Computer programming is the art of organizing instructions. To practice this art, a programmer arranges and tidies code while fixing whatever’s broken. At its start, every program is essentially broken — it doesn’t function properly — in fact it doesn’t do anything at all because there aren’t any instructions yet. So the programmer adds instruction after instruction until the program behaves as expected.
Because a program is a giant list of instructions, the code itself must be organized in an easy-to-understand way. A programmer can get lost in a mishmash of jumbled code and never find a way out. To deal with this inherent complexity, many different styles, languages, libraries, and frameworks exist. Each programmer must find his or her preferred way of organizing instructions, discovering a method that makes the most sense.

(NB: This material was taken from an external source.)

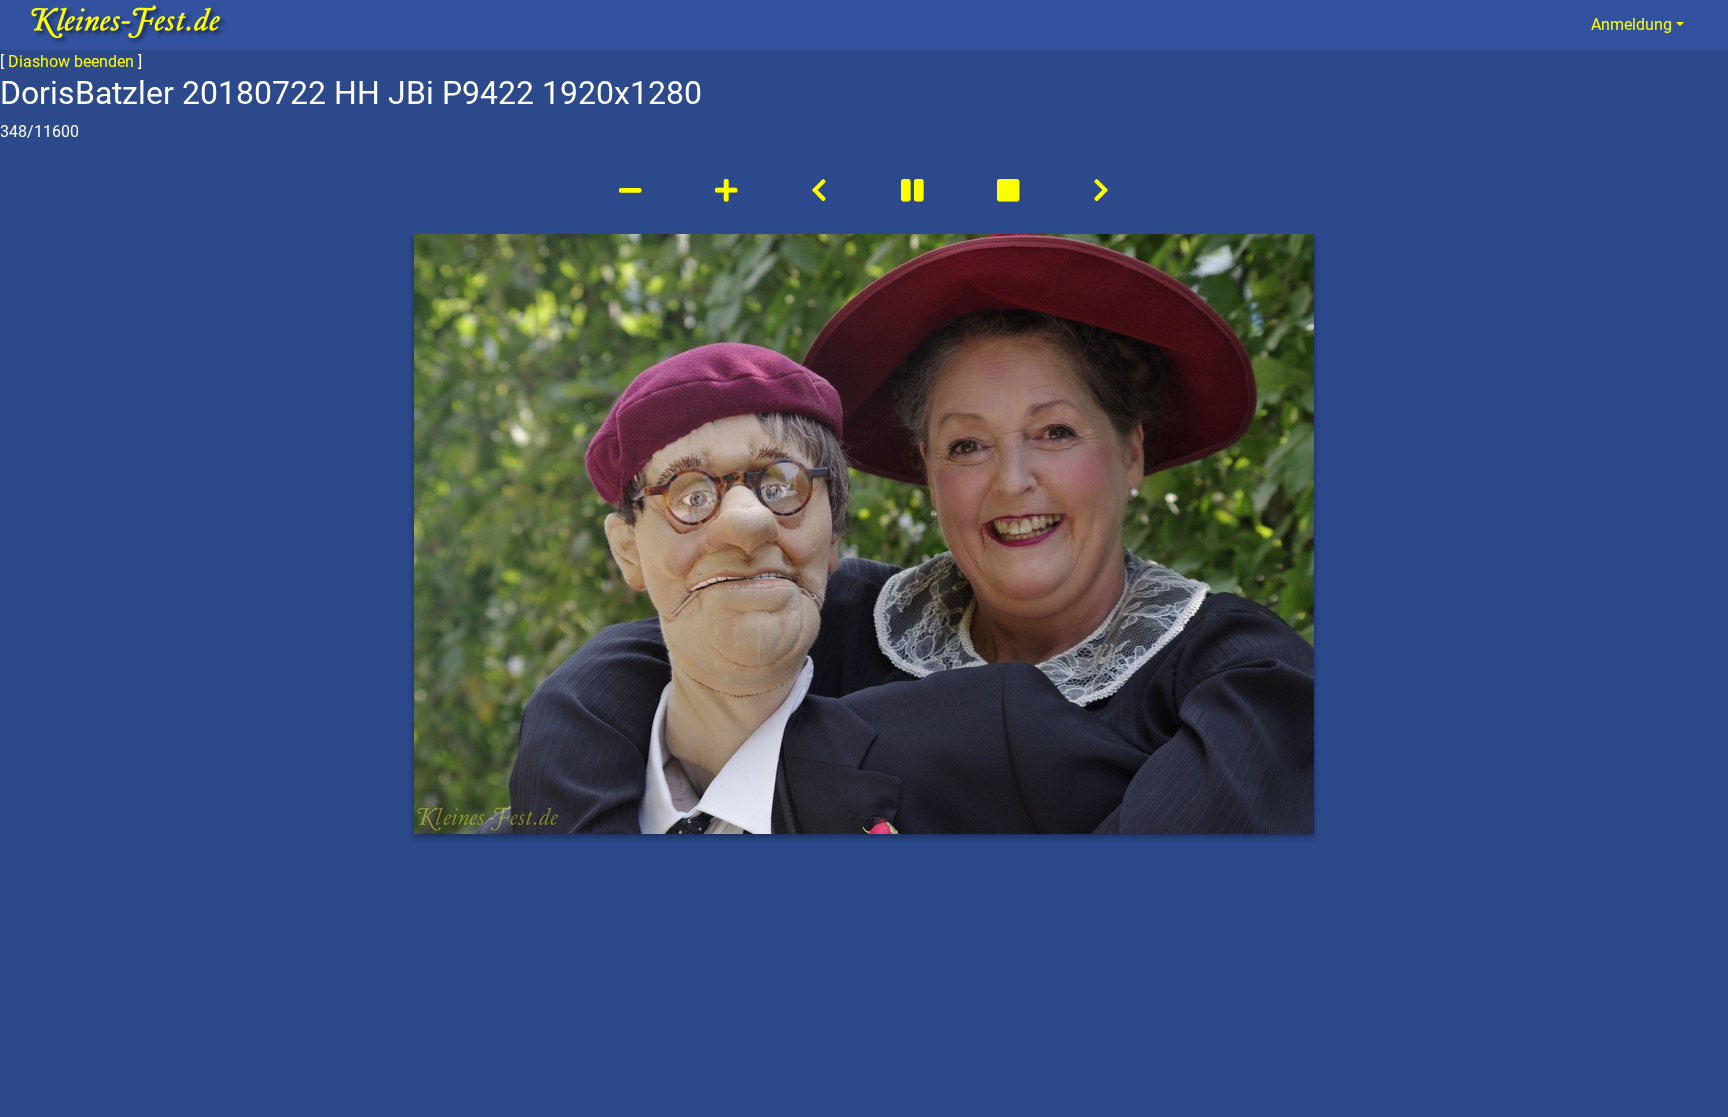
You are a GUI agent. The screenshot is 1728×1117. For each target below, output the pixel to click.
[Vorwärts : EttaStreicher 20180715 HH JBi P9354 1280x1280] (1101, 191)
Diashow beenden (71, 61)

What drives a programmer is the need to repair something that doesn’t work correctly. Whether it’s hours or days, the programmer researches and experiments until a particular problem is resolved. As the programmer grows in experience, a catalog of techniques and solutions accumulate but that doesn’t mean programming gets easier. A programmer simply gravitates toward harder projects and the challenge continues.
Plus, programs are never really complete. Aspects of functionality can be overlooked, tiny mistakes can accumulate over time, larger mistakes can remain hidden until revealed by obscure conditions, or the platform on which the program runs can change and cause errors. And thus programming remains an art whose output only approximates something concrete. What appears as a window is in reality tiny dots dancing across a screen.